» Bloc de texte
+ + +
Beaucoup de gynécologues estiment que les anti-aromatases sont difficilement supportés par les femmes, par rapport au tamoxifène.
Effectivement, mais les effets indésirables ne sont pas les mêmes : douleurs articulaires et musculaires, sécheresse vaginale, ostéoporose dans le cas des anti-aromatases, bouffées de chaleur et risques (rares mais potentiellement graves) de phlébite, d’embolie pulmonaire et de cancer de l’endomètre dans le cas du tamoxifène. Sachant que la survie sans rechute est légèrement plus élevée chez les femmes ménopausées sous anti-aromatases. Mais si une femme ne les supporte pas, il est tout à fait possible de revenir au tamoxifène.
Quel est votre avis sur les signatures génomiques, en particulier le test diagnostic Oncotype DX ?
+ + +
» Données fournies
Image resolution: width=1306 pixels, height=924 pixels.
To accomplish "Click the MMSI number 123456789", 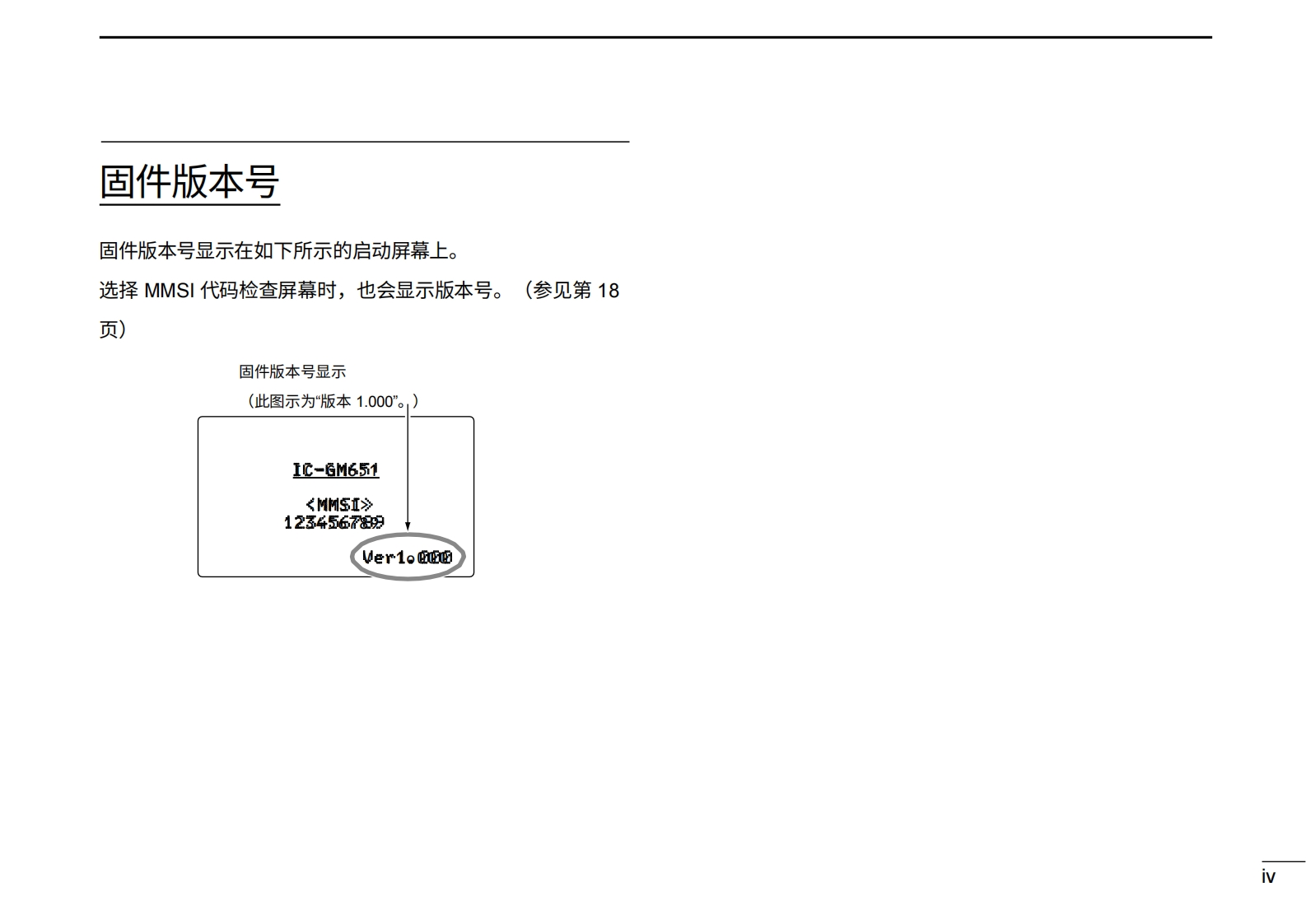I will 333,523.
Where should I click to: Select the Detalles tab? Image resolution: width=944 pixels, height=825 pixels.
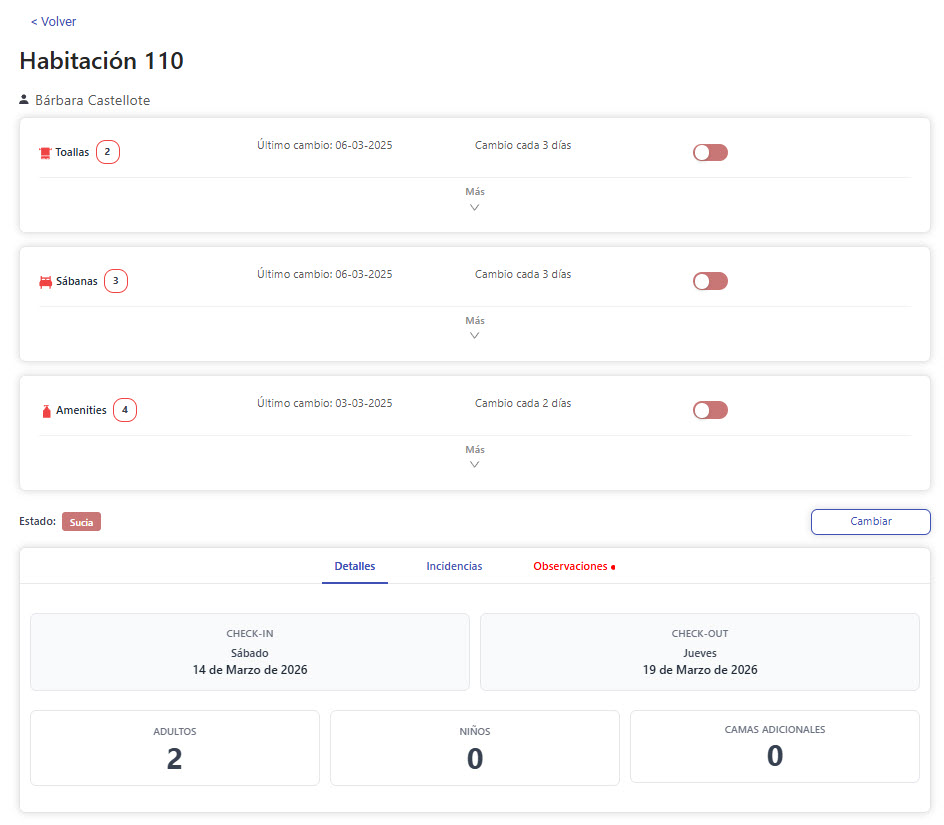click(x=355, y=566)
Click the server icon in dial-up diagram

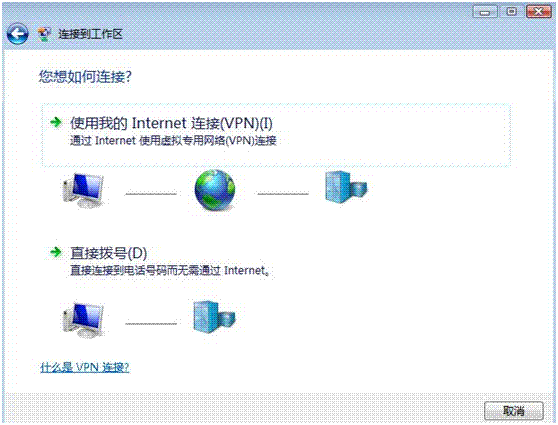click(x=214, y=317)
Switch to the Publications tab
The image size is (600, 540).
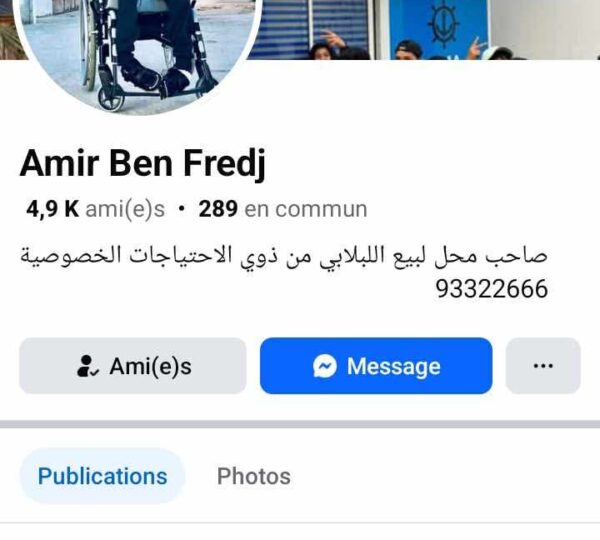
+ + +
» Travail à faire
1. Répondez aux questions suivantes à partir de l'extrait sur les anti-aromatases.
(a) D'après beaucoup de gynécologues, quels traitements les femmes supportent-elles difficilement par rapport au tamoxifène ?
(b) Chez quelles femmes la survie sans rechute est-elle légèrement plus élevée sous anti-aromatases ?
(c) Quel test diagnostic la dernière question de l'extrait mentionne-t-elle ?
2. Dressez la liste de tous les effets indésirables que l'extrait sur les anti-aromatases attribue au tamoxifène.
3. Poursuivez l'extrait sur les anti-aromatases à partir de sa dernière phrase.
Les entrées proviennent d'une autre source que l'extrait sur les anti-aromatases.

» Réponses par tâche
1.
(a) Les anti-aromatases.
(b) Chez les femmes ménopausées.
(c) Le test Oncotype DX.

2.
- bouffées de chaleur
- phlébite
- embolie pulmonaire
- cancer de l'endomètre

3.
L’analyse des gènes de chaque tumeur est essentielle, la signature génomique est sûrement l’avenir. Mais il n’est pas sûr que les tests actuels soient ceux du futur. Il reste à démontrer qu’ils font fondamentalement mieux que les tests classiques. L’oncotype DX est utile pour les patientes RH+ avec un cancer de grade 2 pour lesquelles on hésite à faire une chimiothérapie…
et uniquement dans cette indication.
D’autres tests sont en cours de développement : Mammaprint ou PAM 50 par exemple..
Le surpoids et l’exercice physique ont-ils un impact sur les risques de récidive après un cancer du sein ?
Le risque est de 10 à 15% de rechute locale et de développement d’un cancer sur l’autre sein. Quant aux rechutes à distance et aux métastases, le risque dépend de la tumeur initiale et des possibilités thérapeutiques. Le surpoids, ou plutôt l’obésité, est sûrement un facteur de risque de récidive. Sans qu’on sache précisément par quel mécanisme. A l’inverse, des études montrent une amélioration de la survie grâce à l’exercice physique. Il faut donc effectivement encourager les patientes dans ce sens, mais il ne faut surtout pas les bercer de fausses illusions : des femmes maigres ayant une activité physique peuvent quand même rechuter.
Il faut donc bien faire attention aux messages délivrés, ne pas culpabiliser les femmes, et relativiser les chiffres : dans ces études, les statistiques portent sur l’impact sur la mortalité globale, pas sur la mortalité due au cancer.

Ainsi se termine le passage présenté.